Being able to set or not set the trailing decimal precision/zero supression is preferable and needed too but the first issue is getting it to properly replace the lines for the new file. I've tried using the re module with regular expressions so far but I fear I may be approaching the problem the wrong way...

example.txt


This is an example file
W8x18 1.000 2.000 3.000
W18x35 4.000 5.000 6.000
etc etc etc


output.txt


This is an example file
W8x18 25.400 50.800 76.200
W18x35 101.600 127.000 152.400
etc etc etc


or output with zero suppression.txt


This is an example file
W8x18 25.4 50.8 76.2
W18x35 101.6 127.0 152.4
etc etc etc

ghostdog74
December 19th, 2008, 12:59 PM
where's your code?

red_team316
December 19th, 2008, 02:04 PM
For the moment cnc.txt is the same as /etc/lsb-release and I can get it to convert the float, but as you can see with the regex lines at the top that are commented out, I'm not having much luck modifiying it so that I don't need DISTRIB_RELEASE. Also it doesn't seem that it handles multiple floats on the same line which is why I'm not sure if I'm approaching it right.

I'd prefer to not have to use grep or anything linux specific so this can run on windows but it's not absolutely essential.

converter.py


#!/usr/bin/env python

import re

inputfile = '/home/jpg/cnc.txt'
outputfile = '/home/jpg/cncoutput.txt'

regexUbuntuVersion = '^DISTRIB_RELEASE=([0-9.]+)\n'
#regexUbuntuVersion = '(\W([0-9]+[.]+[0-9])\W)'
#regexUbuntuVersion = '([0-9].[0-9])'

cdUbuntuVersion = 'unknown'
newVersion = '9.999' #dummy testing value

try:
conf = ''

r = re.compile(regexUbuntuVersion, re.IGNORECASE)
f = open(inputfile, 'r')

# search
for l in f:
if r.match(l) != None:
cdUbuntuVersion = r.match(l).group(1)
print 'Ubuntu Version: ' + cdUbuntuVersion
newVersion = float(cdUbuntuVersion) * 25.4
#change the float
l = 'DISRIB_RELEASE=' + str(newVersion) + '\n'
conf += l
f.close()

print "Writing new cnc file"
# re-write new file
fc = open(outputfile, 'w')
fc.write(conf)
fc.close()

except Exception, detail:
errText = 'Error: '
print errText, detail
pass




cnc.txt


DISTRIB_ID=Ubuntu
DISTRIB_RELEASE=8.04
DISTRIB_CODENAME=hardy
DISTRIB_DESCRIPTION="Ubuntu 8.04.1"

digitalvectorz
December 19th, 2008, 03:02 PM
if it's in a uniform format (the input file that is) why not look into reading line by line, and splitting each line on whitespaces?



listvar = []
listvar = inputFileLine.split()


seems that might be a little easier than dealing with the regexp...then handle the elements in listvar appropriately

unutbu
December 19th, 2008, 03:58 PM
#!/usr/bin/env python

def convert(num_str):
try:
return str(25.4*float(num_str))
except ValueError:
return num_str

for word_list in (line.strip().split(' ') for line in open('example.txt','r')):
for word in word_list:
print convert(word),
print


Outputs:

This is an example file
W8x18 25.4 50.8 76.2
W18x35 101.6 127.0 152.4

The file is broken into a list of lines.
Each line is broken into a list of words.
convert() is called for each word. If it happens to be a float, it gets converted, otherwise, the word is just returned.

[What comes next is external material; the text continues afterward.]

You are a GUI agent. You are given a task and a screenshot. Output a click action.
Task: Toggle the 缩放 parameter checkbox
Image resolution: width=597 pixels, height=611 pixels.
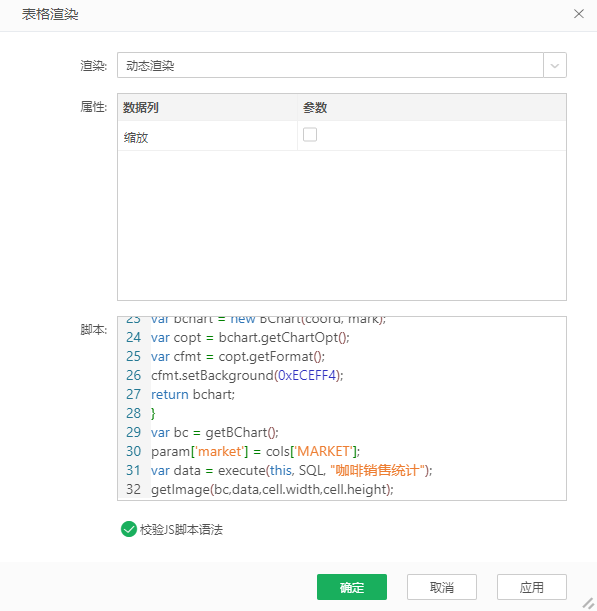[x=310, y=135]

This code is not very efficient; I don't like how it handles the spaces between, say 'W8x18' and 25.4, but it should do for small jobs.

digitalvectorz
December 19th, 2008, 04:08 PM
Again, please don't just give solutions without them at least attempting it on their own.


I've tried using the re module with regular expressions so far but I fear I may be approaching the problem the wrong way...

unutbu
December 19th, 2008, 05:12 PM
http://ubuntuforums.org/showpost.php?p=6140092&postcount=27

red_team316
December 20th, 2008, 01:53 AM
I am much more familiar with C than I am with python. The loop you posted has me slightly confused, although I do appreciate you giving an explanation of how it's working internally. I've never seen anything like the line.strip portion before the read portion. It just seems wrong but python is much different than C and it may be legal.

As far as efficiency, it seems that example.txt is read 3 times?
I would have thought that the file needed opened, initiate a loop, and then close the file, thus ensuring it is only opened/closed once.

As far as the whitespace, I think there is a \w or something that might work better. I'll have too check into that again.

unutbu didn't give me a solution as his code prints the output to the terminal rather than to a new file, so it obviously still needs work. Also, the function contains exception checking although does not give a list of non float words so there is still stuff that could be added that would be useful. But he did point me in the right direction with actual code rather than pseudocode which is a big plus.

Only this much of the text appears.